He had declined his mum’s offer to pick him up after school, but if he had an inkling of the tragedy ahead, perhaps Baptista Adjei would have gone with his mum’s plan.
Adjei, originally from Ghana, but based in North Woolwich aged 15 died of knife wounds on Thursday, October 10. According to police, someone or a group stabbed him and his companion outside McDonald’s in Stratford Broadway.
A 15-year-old boy handed himself in on Saturday over the crime, according to the East London police. He has subsequently been charged with murder and two counts of possessing an offensive weapon and grievous bodily harm with intent.
Adjei, who almost always wore a smile, had planned to grab a bite at McDonald’s before heading home, telling his mum on phone, he would be with her soon, but instead was dead in 20 minutes despite valiant efforts of his friends, the public and the medical team around.
Police reckon the rising football star was either attacked while on the bus or shortly after he alighted. His 15-year-old school friend remains with non-life-threatening injuries in the hospital.

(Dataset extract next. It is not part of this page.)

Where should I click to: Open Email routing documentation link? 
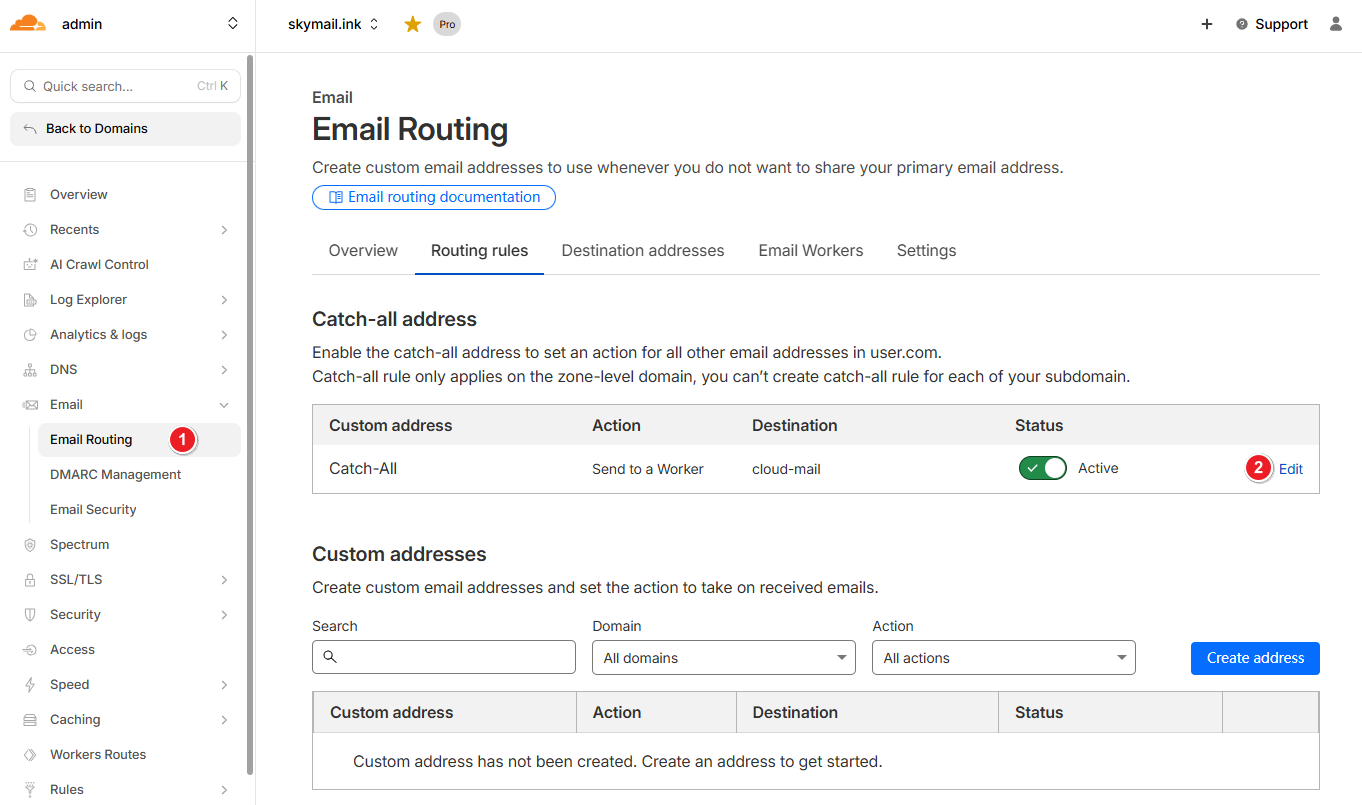pos(434,197)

According to various accounts, the Catholic Boys’ School student was good with football even having trials with League One team Ipswich Town.

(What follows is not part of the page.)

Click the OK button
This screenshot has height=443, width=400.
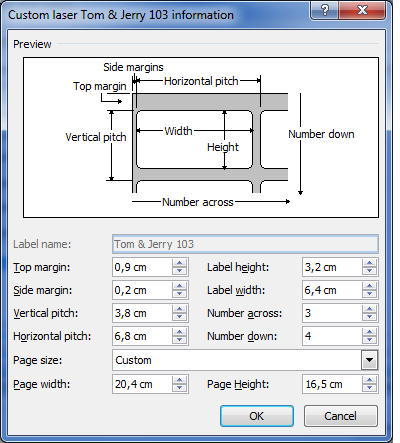point(257,416)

No parent wants the ignominious fate of burying their young, especially wards in the morning of their lives. With such a fate, Baptista’s mum Josephine is said to be distraught repeatedly saying she should have gone to pick him up from school despite his protestation.
Sister and aunt to the fallen teen, Aretha Adjei informed the Evening Standard: “…(She) keeps saying how she should have gone and picked him up. His mother is not coping well. She only has two children. You can’t imagine her pain. He was a fun-loving boy, very popular with everyone in church, everyone in the street knew him. He would come and put his arms around you. He would always make you laugh. No one could say a bad word about him; he would never join a gang or a group. That’s not him.”

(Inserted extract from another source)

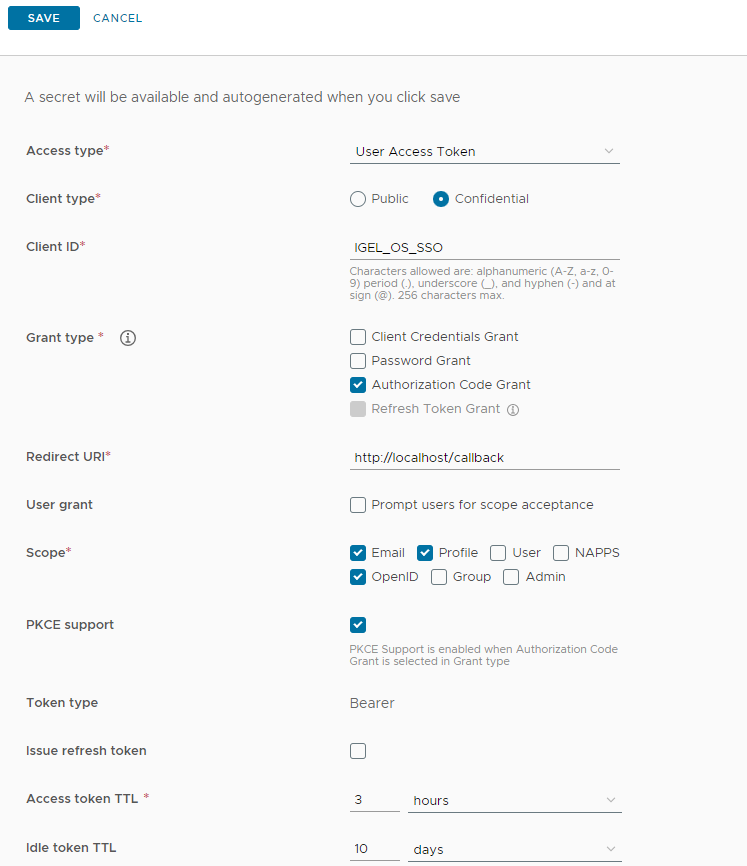The width and height of the screenshot is (747, 866).
Task: Check the NAPPS scope
Action: click(561, 553)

Adjei’s death has also incurred the wrath of the black community in the UK as they press home the need for improved security.
Hours after Adjei’s death, another knife crime claimed another life prompting London Mayor Sadiq Khan to declare: “I am utterly devastated to hear that two teenagers have been killed on our streets. Knife crime is stealing the futures of our young people and it is devastating our communities. It has to stop.”
There is a knife plague ravaging London with devastating consequences. As of September 29, there have been 110 violent deaths in the capital.
Twenty-one teens have been killed in the capital this year with 19 fatally stabbed. People are being knifed for their jewellery, watches, during simple quarrels with some as young as 13. Even pregnant women and nursing mothers are not spared on the street or at home.
The sun.co.uk reports that one of the reasons why violence in the capital has spread is because of the brutal “county lines trade” where urban dealers force children and other vulnerable people to take drugs to customers in more rural areas.
The National Crime Agency estimate there are more than 1,000 “county lines” in operation – a 40 per cent rise in just one year – raking in an estimated £1.8 billion annual profit. Each county lines route making as much as £5,000 a day – £7 million between them all.